L’incontro a Palazzo Chigi
Accolto dal consigliere diplomatico Fabrizio Saggio e accompagnato dall’ambasciatore Tilman J. Fertitta, Rubio si è intrattenuto con la Premier in un colloquio che punta a calmare le acque dopo le critiche di Donald Trump nei confronti del governo italiano. Se per mesi Meloni è stata considerata la più vicina a Trump in Europa, ora la delicata situazione richiede dei necessari passaggi diplomatici per ricucire.
La proposta di Tajani
Prima dell’incontro, Rubio si è recato alla Farnesina per incontrare il Ministro degli Esteri Antonio Tajani. Il colloquio si è concentrato sulla crisi internazionale legata allo Stretto di Hormuz, dove è concentrata la massima tensione tra Usa e Iran.

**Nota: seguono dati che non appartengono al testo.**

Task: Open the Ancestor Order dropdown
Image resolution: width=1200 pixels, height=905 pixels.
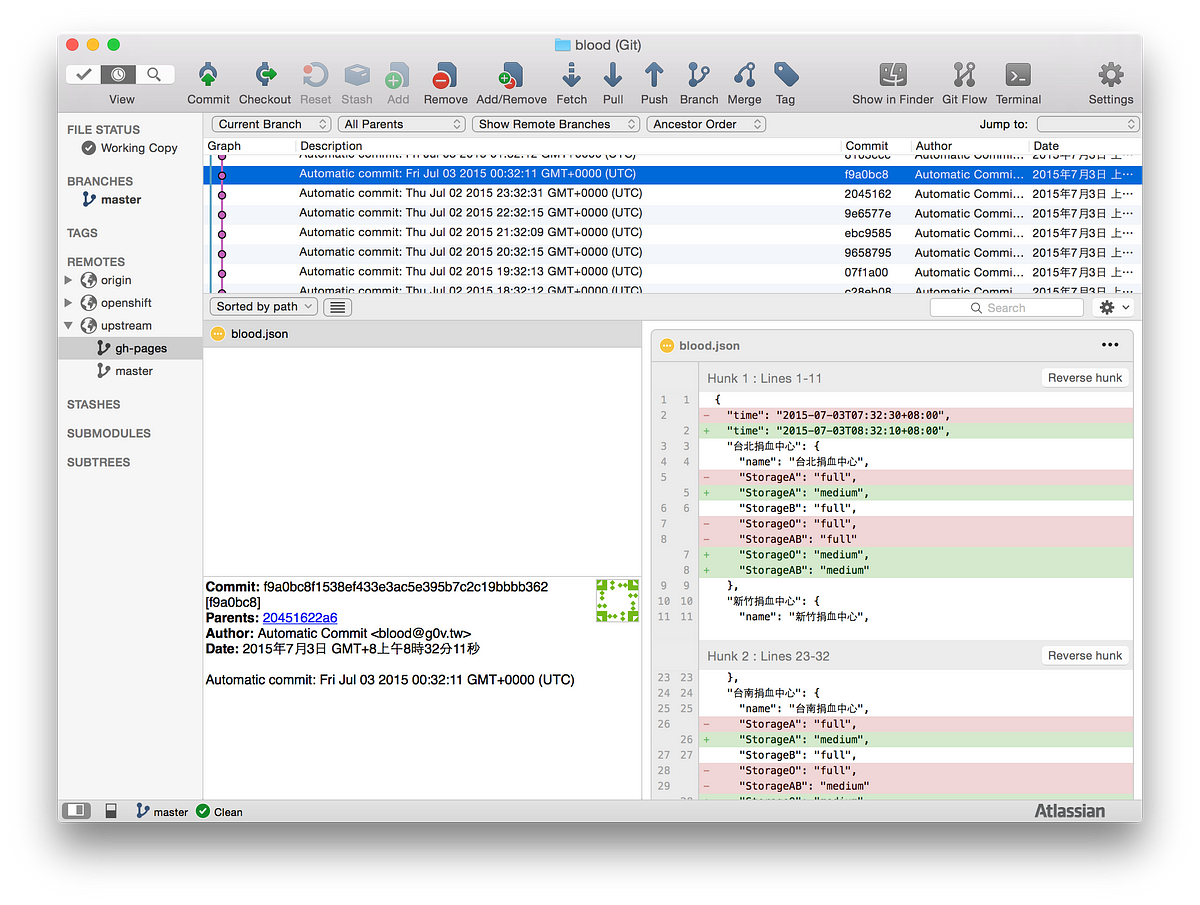Action: click(x=705, y=124)
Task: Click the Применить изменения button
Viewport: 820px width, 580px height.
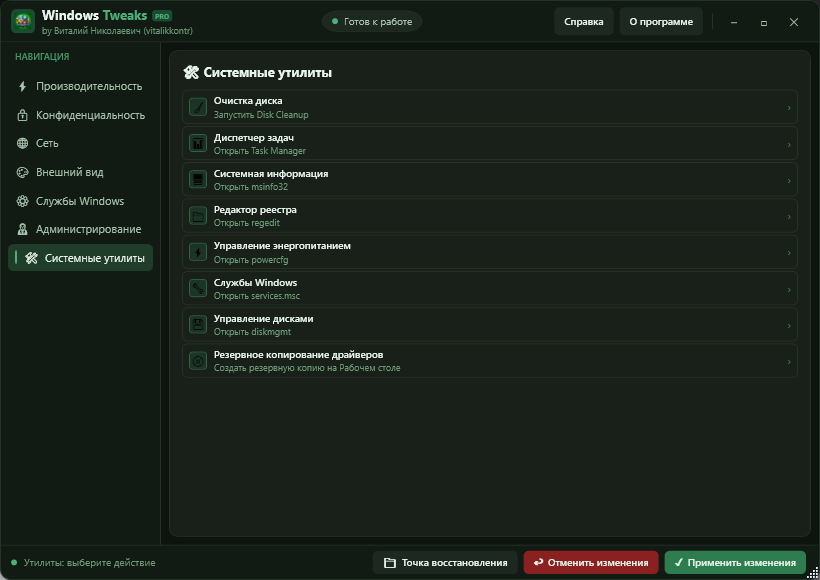Action: click(x=735, y=563)
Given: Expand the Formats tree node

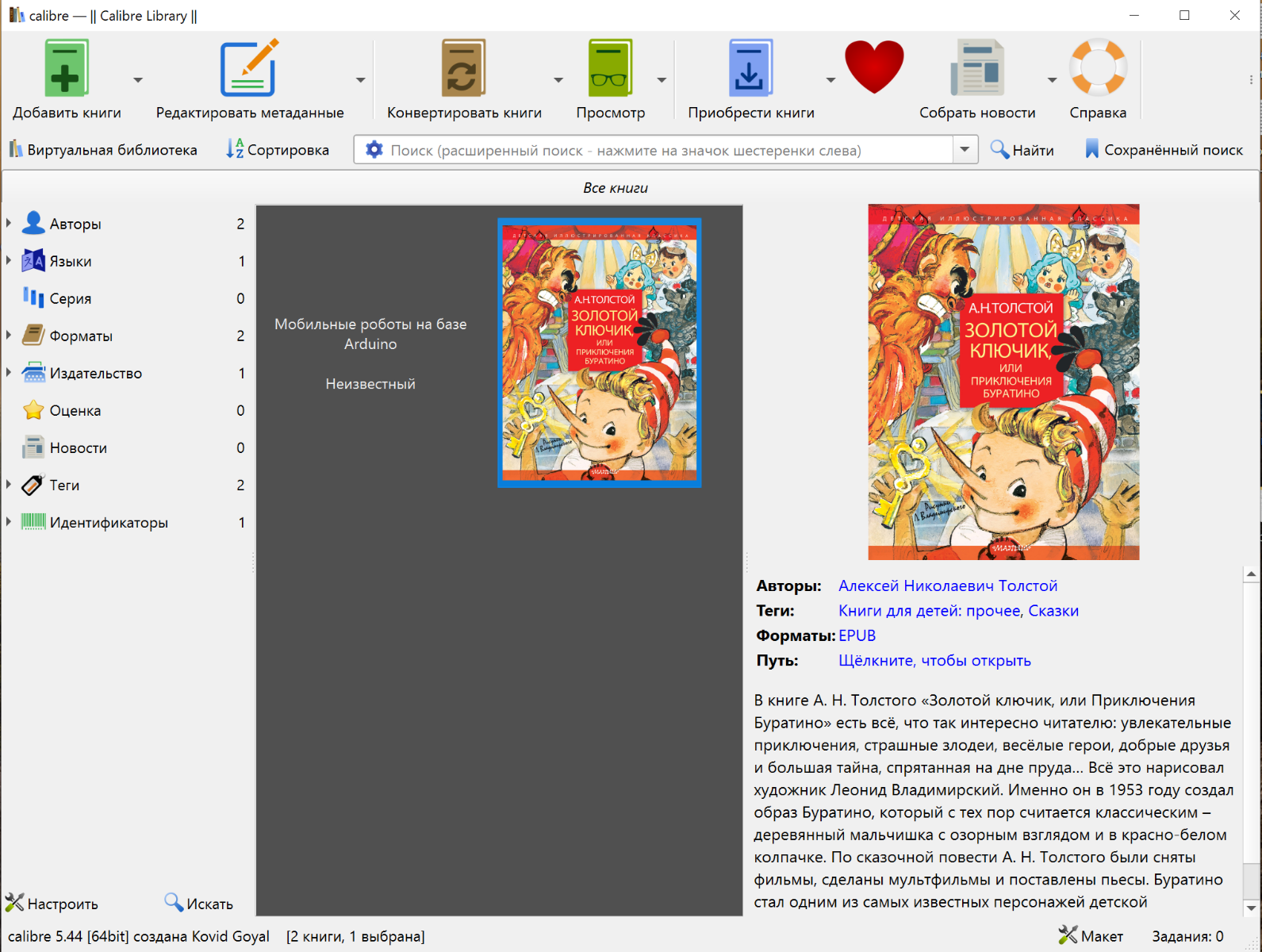Looking at the screenshot, I should [9, 336].
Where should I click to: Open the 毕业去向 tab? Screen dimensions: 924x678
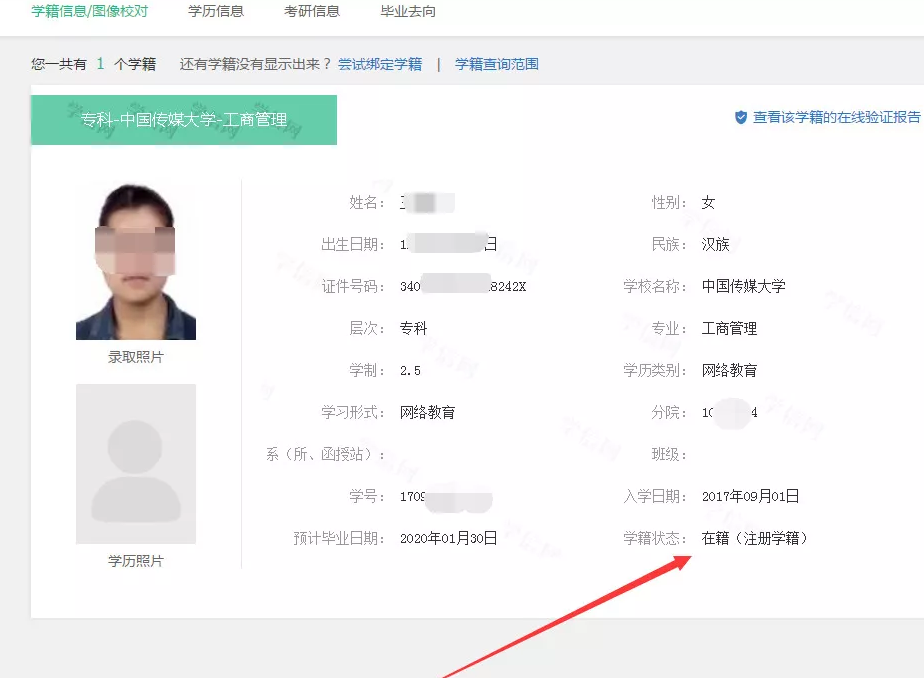(x=406, y=12)
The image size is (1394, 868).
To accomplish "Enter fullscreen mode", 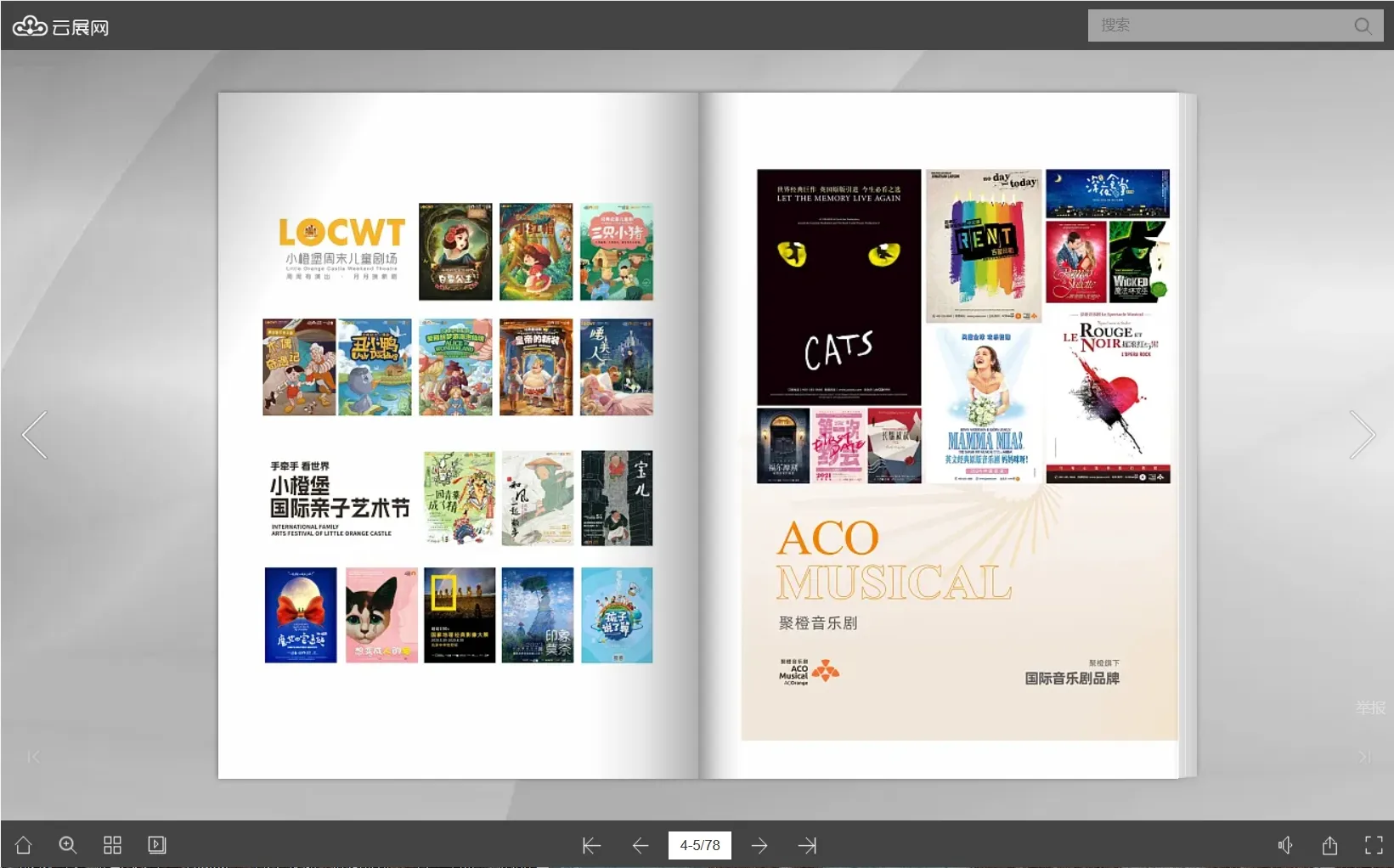I will coord(1374,845).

”Ho confermato la disponibilità della nostra Marina Militare, una volta raggiunto un cessate il fuoco stabile, per lo sminamento e la garanzia della libertà di navigazione” ha dichiarato Tajani. Sul tavolo anche la questione dei dazi, su cui il Vicepremier ha tenuto a ribadire che non vuole una guerra commerciale:”L’‘Europa ha bisogno dell’America, ma anche gli Stati Uniti hanno bisogno di noi’‘ ha concluso.